Exercise set:
1 – From the blog post, list every character named inside the story "Cynthia's Friend" as it is quoted there.
2 – Output the part of the blog post that begins at the words "On a side note, this" and stops after the words "they seemed cool.", keeping every character unchanged.

Passage shown:
* * * *

Tuesday, July 8, 2008

Too cool for cigarettes: "Cynthia's Friend"

Hello, and welcome to our third story with the word "friend" in the title! In this gem, new-kid-in-town Cynthia is faced with the age-old question: unpopularity or lung cancer?

On a side note, this is also the first of my stories to be written on a typewriter. Yes, I was in third grade, but I was serious, people. Conveniently, my grandfather owned a store that sold used office furniture, so my sister and I were soon outfitted with not only typewriters, but metal typewriter stands and wheeled desk chairs as well. Wheeee! But back to the ethical dilemmas . . .

Cynthia's Friend

"Nancy, can my friend, Sara Blakes, come for dinner?" Cynthia asked.

I believe Nancy is the housekeeper. There are actually several upcoming stories that feature housekeepers. (Thanks, Harriet the Spy and/or any number of television shows from the '70s and '80s.) I never at any point in time had a housekeeper myself, but they seemed cool.

"Does Jhonny have a friend?" Nancy asked. "He's not done a thing since we been moved. I think he misses all his friends."

"Since we been moved?"
Sweet Jesus, tell me that is not Ebonics! I'm really, really hoping not, as I grew up in a neighborhood that was about 50% black (and, oddly enough, about 25% ultra-Orthodox Jew), and—especially in elementary school—I had a ton of black and biracial friends. It hadn't really occurred to me at this point that someone's race would be a factor in, well, ANYTHING. Plus, a large number of the TV housekeepers were white (or those housekeepers with starring roles, anyway—thanks, media). And when they were black, I was always sensing sexual tension between them and the white characters. Like when I would watch Gimme a Break, I was always waiting for Nell Carter and the dad to hook up. Tony and Angela were making out, so clearly Nell and her employer were next. (Mr. Belvedere, on the other hand, definitely did not have genitalia. You cannot convince me otherwise.) However, it's hard to argue with "since we been moved." Yikes.

* * * *

Data excerpts:

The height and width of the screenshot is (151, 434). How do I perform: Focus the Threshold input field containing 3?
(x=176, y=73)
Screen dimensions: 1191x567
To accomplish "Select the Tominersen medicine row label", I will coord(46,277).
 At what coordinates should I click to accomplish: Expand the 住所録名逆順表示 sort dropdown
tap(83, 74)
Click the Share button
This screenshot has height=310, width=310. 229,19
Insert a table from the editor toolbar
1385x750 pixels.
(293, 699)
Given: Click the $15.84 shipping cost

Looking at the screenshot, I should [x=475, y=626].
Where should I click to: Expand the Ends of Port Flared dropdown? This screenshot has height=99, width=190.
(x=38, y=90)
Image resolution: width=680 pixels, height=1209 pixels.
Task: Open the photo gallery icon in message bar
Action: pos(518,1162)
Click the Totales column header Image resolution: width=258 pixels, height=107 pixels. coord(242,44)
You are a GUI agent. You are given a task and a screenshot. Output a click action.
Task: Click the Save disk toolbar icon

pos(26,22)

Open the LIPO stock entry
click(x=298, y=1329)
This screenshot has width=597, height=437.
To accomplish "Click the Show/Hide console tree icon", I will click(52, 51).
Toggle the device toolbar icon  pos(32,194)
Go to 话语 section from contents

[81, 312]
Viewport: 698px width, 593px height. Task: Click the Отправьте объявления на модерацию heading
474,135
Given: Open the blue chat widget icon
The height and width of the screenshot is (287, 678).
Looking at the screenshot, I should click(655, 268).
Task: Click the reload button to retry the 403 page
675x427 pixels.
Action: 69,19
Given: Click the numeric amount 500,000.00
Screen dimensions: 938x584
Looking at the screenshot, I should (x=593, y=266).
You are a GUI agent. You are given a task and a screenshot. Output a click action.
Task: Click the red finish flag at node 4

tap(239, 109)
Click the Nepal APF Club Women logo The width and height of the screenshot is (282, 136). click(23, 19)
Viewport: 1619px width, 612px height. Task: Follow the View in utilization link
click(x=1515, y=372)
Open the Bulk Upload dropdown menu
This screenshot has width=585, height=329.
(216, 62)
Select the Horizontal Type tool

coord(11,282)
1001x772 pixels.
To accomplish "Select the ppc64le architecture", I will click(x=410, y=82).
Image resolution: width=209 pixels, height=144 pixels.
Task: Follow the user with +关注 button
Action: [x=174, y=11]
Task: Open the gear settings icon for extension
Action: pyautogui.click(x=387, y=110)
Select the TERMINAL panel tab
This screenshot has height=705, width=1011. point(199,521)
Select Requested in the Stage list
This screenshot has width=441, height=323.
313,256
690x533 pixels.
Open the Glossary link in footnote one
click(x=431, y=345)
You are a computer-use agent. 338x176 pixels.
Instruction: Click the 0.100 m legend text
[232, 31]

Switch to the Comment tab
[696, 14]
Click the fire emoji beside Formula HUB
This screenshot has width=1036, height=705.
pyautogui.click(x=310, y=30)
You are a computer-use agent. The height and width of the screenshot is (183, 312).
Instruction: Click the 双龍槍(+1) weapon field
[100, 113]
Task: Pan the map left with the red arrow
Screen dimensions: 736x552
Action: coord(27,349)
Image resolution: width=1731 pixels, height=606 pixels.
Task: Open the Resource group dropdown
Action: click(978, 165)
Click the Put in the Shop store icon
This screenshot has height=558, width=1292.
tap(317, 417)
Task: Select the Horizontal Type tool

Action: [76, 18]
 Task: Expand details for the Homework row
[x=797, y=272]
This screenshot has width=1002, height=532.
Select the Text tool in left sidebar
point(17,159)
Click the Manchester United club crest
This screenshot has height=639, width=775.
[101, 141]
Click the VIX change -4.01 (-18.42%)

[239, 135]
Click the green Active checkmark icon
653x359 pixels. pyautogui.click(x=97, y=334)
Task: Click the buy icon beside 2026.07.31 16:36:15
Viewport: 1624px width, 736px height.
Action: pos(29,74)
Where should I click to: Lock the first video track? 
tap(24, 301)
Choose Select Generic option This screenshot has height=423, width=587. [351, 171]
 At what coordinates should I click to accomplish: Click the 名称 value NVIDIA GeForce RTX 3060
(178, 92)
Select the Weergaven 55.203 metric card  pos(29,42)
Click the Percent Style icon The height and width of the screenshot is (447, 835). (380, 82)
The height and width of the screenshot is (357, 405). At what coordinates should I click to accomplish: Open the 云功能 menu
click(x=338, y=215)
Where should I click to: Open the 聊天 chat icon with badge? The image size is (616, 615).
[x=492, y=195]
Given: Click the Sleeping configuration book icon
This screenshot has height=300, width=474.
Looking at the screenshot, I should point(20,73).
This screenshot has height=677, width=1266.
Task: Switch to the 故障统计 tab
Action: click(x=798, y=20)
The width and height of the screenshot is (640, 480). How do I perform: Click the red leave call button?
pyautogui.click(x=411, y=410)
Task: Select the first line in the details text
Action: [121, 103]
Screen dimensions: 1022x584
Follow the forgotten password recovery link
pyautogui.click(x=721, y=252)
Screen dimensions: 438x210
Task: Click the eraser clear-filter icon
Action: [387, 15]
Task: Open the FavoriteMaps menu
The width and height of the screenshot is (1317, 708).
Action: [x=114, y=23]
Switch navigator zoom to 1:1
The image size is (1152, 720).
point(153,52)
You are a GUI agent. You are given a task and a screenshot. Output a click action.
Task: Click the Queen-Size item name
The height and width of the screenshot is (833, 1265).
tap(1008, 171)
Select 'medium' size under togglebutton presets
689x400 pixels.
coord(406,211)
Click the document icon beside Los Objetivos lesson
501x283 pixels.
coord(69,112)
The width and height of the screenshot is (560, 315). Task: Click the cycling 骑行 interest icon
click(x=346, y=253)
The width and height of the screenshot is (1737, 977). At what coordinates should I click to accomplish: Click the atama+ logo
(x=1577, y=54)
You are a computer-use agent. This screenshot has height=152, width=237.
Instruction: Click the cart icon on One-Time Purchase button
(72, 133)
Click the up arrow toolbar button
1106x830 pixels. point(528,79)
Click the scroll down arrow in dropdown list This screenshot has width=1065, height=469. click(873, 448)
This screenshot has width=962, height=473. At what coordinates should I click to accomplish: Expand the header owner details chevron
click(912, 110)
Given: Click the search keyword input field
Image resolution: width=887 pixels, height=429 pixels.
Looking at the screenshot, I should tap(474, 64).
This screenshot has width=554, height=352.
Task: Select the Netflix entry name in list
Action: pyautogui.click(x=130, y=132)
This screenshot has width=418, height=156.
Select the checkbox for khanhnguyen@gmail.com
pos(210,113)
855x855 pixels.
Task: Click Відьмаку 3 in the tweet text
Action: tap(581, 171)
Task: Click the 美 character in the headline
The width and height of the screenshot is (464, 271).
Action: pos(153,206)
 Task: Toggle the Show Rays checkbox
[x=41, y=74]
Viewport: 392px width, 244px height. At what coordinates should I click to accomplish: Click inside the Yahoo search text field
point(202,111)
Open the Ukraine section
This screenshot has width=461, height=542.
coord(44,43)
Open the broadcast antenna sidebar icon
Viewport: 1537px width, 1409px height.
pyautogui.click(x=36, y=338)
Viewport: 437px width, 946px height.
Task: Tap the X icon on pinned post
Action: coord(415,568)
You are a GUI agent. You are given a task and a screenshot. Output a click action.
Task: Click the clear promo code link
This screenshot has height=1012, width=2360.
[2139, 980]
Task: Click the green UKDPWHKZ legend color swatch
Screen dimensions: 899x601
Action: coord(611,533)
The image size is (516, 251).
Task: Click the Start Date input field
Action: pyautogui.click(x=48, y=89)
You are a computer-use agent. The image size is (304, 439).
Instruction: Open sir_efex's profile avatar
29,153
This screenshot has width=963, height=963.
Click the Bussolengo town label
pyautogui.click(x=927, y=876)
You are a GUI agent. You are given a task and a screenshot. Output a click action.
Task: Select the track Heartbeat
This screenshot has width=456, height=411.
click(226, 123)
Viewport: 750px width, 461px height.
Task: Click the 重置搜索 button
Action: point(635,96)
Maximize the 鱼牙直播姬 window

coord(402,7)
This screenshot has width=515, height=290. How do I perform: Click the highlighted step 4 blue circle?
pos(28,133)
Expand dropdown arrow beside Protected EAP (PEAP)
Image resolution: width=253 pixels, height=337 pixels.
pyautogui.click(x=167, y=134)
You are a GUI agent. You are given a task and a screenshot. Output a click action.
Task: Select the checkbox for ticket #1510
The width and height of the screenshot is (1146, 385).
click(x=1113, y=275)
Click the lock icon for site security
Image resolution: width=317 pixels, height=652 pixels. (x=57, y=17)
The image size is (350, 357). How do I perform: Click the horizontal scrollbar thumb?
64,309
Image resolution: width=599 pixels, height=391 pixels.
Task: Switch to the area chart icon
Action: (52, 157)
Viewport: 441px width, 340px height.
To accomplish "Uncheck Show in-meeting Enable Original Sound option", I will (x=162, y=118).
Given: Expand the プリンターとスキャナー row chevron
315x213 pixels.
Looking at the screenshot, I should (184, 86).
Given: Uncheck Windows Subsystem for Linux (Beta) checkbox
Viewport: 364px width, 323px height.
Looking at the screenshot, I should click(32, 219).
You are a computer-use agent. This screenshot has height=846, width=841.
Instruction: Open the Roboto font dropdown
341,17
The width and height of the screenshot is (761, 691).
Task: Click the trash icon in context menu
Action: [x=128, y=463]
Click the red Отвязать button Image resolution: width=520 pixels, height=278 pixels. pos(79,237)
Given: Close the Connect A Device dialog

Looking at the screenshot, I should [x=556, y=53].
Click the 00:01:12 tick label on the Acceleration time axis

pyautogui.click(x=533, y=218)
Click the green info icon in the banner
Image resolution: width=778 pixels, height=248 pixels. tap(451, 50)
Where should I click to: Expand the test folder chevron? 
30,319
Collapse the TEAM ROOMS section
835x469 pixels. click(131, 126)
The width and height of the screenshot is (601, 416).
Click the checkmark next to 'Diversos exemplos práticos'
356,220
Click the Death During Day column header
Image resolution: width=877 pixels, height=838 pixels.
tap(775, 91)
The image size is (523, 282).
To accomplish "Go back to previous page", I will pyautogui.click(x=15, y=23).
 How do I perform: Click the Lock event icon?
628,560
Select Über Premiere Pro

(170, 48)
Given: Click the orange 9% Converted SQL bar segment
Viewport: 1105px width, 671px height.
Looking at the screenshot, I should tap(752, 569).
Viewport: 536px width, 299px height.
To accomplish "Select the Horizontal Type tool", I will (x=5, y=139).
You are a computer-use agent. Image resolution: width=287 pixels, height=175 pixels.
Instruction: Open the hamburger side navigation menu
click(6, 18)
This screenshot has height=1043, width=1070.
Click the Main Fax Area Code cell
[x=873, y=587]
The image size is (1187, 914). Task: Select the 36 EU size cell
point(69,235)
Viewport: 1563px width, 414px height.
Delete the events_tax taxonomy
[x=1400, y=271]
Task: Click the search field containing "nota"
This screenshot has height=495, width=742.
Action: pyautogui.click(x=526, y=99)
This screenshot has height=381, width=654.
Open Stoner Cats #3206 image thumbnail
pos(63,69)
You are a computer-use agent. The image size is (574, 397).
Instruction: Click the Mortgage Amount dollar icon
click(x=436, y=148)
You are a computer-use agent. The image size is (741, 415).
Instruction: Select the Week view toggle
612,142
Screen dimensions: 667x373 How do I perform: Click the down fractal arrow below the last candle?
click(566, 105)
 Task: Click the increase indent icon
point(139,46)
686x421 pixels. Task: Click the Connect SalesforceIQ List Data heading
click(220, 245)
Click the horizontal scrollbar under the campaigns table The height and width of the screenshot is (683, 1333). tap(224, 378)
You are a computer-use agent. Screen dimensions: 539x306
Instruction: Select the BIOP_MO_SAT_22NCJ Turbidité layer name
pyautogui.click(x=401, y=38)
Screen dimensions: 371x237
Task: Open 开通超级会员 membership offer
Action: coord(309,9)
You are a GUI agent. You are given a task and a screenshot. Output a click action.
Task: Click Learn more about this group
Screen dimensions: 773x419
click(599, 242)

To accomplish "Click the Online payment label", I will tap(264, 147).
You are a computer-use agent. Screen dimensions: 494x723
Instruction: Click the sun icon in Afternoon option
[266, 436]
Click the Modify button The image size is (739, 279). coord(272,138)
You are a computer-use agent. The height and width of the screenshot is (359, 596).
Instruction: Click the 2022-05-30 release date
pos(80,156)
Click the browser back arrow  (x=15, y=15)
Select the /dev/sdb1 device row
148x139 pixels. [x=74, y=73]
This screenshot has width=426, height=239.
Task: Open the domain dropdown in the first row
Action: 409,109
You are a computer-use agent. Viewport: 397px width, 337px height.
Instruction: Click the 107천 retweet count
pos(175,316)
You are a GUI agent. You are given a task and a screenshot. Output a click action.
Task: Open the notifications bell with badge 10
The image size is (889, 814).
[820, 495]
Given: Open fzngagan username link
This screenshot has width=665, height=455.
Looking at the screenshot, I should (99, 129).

* * * *

Solutions below:
1 – Cynthia, Sara Blakes, Nancy, Jhonny

2 –
On a side note, this is also the first of my stories to be written on a typewriter. Yes, I was in third grade, but I was serious, people. Conveniently, my grandfather owned a store that sold used office furniture, so my sister and I were soon outfitted with not only typewriters, but metal typewriter stands and wheeled desk chairs as well. Wheeee! But back to the ethical dilemmas . . .

Cynthia's Friend

"Nancy, can my friend, Sara Blakes, come for dinner?" Cynthia asked.

I believe Nancy is the housekeeper. There are actually several upcoming stories that feature housekeepers. (Thanks, Harriet the Spy and/or any number of television shows from the '70s and '80s.) I never at any point in time had a housekeeper myself, but they seemed cool.